Segment Open

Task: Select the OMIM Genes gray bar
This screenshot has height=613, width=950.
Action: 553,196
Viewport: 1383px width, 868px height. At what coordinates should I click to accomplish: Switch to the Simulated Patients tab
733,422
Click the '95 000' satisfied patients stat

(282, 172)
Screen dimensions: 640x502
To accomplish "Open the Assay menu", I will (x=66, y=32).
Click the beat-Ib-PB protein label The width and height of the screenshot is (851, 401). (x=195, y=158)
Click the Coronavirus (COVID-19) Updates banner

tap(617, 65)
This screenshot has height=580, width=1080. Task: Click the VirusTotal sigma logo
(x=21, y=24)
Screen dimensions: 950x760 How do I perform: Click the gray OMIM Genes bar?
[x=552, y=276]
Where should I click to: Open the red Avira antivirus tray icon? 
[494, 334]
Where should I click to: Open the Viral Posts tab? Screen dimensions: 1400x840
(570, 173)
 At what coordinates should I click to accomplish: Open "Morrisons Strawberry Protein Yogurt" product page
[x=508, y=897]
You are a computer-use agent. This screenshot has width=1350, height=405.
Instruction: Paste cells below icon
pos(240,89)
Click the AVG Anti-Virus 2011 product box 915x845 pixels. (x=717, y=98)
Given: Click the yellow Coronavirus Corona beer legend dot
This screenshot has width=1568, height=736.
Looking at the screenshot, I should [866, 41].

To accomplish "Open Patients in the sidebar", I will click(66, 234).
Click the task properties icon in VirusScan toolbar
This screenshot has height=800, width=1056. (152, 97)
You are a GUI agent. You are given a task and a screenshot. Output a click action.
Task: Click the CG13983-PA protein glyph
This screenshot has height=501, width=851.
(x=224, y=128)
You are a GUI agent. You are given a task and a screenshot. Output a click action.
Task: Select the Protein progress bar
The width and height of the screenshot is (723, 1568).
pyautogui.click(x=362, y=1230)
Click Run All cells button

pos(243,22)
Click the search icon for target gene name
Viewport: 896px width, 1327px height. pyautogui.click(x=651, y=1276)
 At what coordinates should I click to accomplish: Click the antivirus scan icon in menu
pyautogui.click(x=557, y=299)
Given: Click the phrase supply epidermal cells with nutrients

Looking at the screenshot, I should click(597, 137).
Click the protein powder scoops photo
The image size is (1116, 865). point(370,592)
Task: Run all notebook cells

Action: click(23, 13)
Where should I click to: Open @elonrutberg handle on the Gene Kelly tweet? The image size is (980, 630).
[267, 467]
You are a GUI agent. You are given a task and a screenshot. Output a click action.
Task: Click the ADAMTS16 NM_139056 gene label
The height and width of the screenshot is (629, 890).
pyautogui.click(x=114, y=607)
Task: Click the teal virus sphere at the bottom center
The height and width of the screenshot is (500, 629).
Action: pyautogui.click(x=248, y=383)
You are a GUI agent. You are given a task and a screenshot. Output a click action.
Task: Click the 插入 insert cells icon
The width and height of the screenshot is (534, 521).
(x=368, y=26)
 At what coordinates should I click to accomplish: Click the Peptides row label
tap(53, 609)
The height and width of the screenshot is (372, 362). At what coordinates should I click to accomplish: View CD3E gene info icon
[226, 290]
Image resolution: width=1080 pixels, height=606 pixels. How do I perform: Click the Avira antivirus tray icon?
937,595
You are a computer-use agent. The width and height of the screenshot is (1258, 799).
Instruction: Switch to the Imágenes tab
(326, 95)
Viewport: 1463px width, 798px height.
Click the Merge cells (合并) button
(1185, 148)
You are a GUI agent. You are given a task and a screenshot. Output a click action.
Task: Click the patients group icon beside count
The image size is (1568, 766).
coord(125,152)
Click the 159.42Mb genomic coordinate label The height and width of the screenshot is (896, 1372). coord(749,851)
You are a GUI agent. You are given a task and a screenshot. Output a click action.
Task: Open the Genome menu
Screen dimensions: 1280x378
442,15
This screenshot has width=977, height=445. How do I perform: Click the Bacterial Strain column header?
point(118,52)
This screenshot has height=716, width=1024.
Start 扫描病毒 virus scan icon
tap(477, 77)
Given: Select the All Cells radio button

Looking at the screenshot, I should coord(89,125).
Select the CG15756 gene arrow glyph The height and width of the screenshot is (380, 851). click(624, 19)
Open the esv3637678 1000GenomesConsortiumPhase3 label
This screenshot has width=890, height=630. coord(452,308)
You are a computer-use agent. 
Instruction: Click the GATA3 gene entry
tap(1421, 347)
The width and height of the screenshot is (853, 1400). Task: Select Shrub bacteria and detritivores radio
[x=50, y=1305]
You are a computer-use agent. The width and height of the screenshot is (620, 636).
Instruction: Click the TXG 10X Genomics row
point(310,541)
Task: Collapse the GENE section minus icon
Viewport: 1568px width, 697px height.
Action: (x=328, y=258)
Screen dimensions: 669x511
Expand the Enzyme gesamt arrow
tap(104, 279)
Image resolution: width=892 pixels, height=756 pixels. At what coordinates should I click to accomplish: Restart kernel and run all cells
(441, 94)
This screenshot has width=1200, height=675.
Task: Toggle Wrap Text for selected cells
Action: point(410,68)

Segment Closed

TASK DESCRIPTION:
Repeat the records above exactly, from the first line to the last.

EXERCISE OUTPUT:
Task: Select the OMIM Genes gray bar
This screenshot has height=613, width=950.
Action: 553,196
Viewport: 1383px width, 868px height. At what coordinates should I click to accomplish: Switch to the Simulated Patients tab
733,422
Click the '95 000' satisfied patients stat

(282, 172)
Screen dimensions: 640x502
To accomplish "Open the Assay menu", I will (x=66, y=32).
Click the beat-Ib-PB protein label The width and height of the screenshot is (851, 401). (x=195, y=158)
Click the Coronavirus (COVID-19) Updates banner

tap(617, 65)
This screenshot has height=580, width=1080. Task: Click the VirusTotal sigma logo
(x=21, y=24)
Screen dimensions: 950x760 How do I perform: Click the gray OMIM Genes bar?
[x=552, y=276]
Where should I click to: Open the red Avira antivirus tray icon? 
[494, 334]
Where should I click to: Open the Viral Posts tab? Screen dimensions: 1400x840
(570, 173)
 At what coordinates should I click to accomplish: Open "Morrisons Strawberry Protein Yogurt" product page
[x=508, y=897]
You are a computer-use agent. This screenshot has width=1350, height=405.
Instruction: Paste cells below icon
pos(240,89)
Click the AVG Anti-Virus 2011 product box 915x845 pixels. (x=717, y=98)
Given: Click the yellow Coronavirus Corona beer legend dot
This screenshot has width=1568, height=736.
Looking at the screenshot, I should [866, 41].

To accomplish "Open Patients in the sidebar", I will click(66, 234).
Click the task properties icon in VirusScan toolbar
This screenshot has height=800, width=1056. (152, 97)
You are a GUI agent. You are given a task and a screenshot. Output a click action.
Task: Click the CG13983-PA protein glyph
This screenshot has height=501, width=851.
(x=224, y=128)
You are a GUI agent. You are given a task and a screenshot. Output a click action.
Task: Select the Protein progress bar
The width and height of the screenshot is (723, 1568).
pyautogui.click(x=362, y=1230)
Click Run All cells button

pos(243,22)
Click the search icon for target gene name
Viewport: 896px width, 1327px height. pyautogui.click(x=651, y=1276)
 At what coordinates should I click to accomplish: Click the antivirus scan icon in menu
pyautogui.click(x=557, y=299)
Given: Click the phrase supply epidermal cells with nutrients

Looking at the screenshot, I should click(597, 137).
Click the protein powder scoops photo
The image size is (1116, 865). point(370,592)
Task: Run all notebook cells

Action: click(23, 13)
Where should I click to: Open @elonrutberg handle on the Gene Kelly tweet? The image size is (980, 630).
[267, 467]
You are a GUI agent. You are given a task and a screenshot. Output a click action.
Task: Click the ADAMTS16 NM_139056 gene label
The height and width of the screenshot is (629, 890).
pyautogui.click(x=114, y=607)
Task: Click the teal virus sphere at the bottom center
The height and width of the screenshot is (500, 629).
Action: pyautogui.click(x=248, y=383)
You are a GUI agent. You are given a task and a screenshot. Output a click action.
Task: Click the 插入 insert cells icon
The width and height of the screenshot is (534, 521).
(x=368, y=26)
 At what coordinates should I click to accomplish: Click the Peptides row label
tap(53, 609)
The height and width of the screenshot is (372, 362). At what coordinates should I click to accomplish: View CD3E gene info icon
[226, 290]
Image resolution: width=1080 pixels, height=606 pixels. How do I perform: Click the Avira antivirus tray icon?
937,595
You are a computer-use agent. The width and height of the screenshot is (1258, 799).
Instruction: Switch to the Imágenes tab
(326, 95)
Viewport: 1463px width, 798px height.
Click the Merge cells (合并) button
(1185, 148)
You are a GUI agent. You are given a task and a screenshot. Output a click action.
Task: Click the patients group icon beside count
The image size is (1568, 766).
coord(125,152)
Click the 159.42Mb genomic coordinate label The height and width of the screenshot is (896, 1372). coord(749,851)
You are a GUI agent. You are given a task and a screenshot. Output a click action.
Task: Open the Genome menu
Screen dimensions: 1280x378
442,15
This screenshot has width=977, height=445. How do I perform: Click the Bacterial Strain column header?
point(118,52)
This screenshot has height=716, width=1024.
Start 扫描病毒 virus scan icon
tap(477, 77)
Given: Select the All Cells radio button

Looking at the screenshot, I should coord(89,125).
Select the CG15756 gene arrow glyph The height and width of the screenshot is (380, 851). click(624, 19)
Open the esv3637678 1000GenomesConsortiumPhase3 label
This screenshot has width=890, height=630. coord(452,308)
You are a computer-use agent. 
Instruction: Click the GATA3 gene entry
tap(1421, 347)
The width and height of the screenshot is (853, 1400). Task: Select Shrub bacteria and detritivores radio
[x=50, y=1305]
You are a computer-use agent. The width and height of the screenshot is (620, 636).
Instruction: Click the TXG 10X Genomics row
point(310,541)
Task: Collapse the GENE section minus icon
Viewport: 1568px width, 697px height.
Action: (x=328, y=258)
Screen dimensions: 669x511
Expand the Enzyme gesamt arrow
tap(104, 279)
Image resolution: width=892 pixels, height=756 pixels. At what coordinates should I click to accomplish: Restart kernel and run all cells
(441, 94)
This screenshot has width=1200, height=675.
Task: Toggle Wrap Text for selected cells
Action: point(410,68)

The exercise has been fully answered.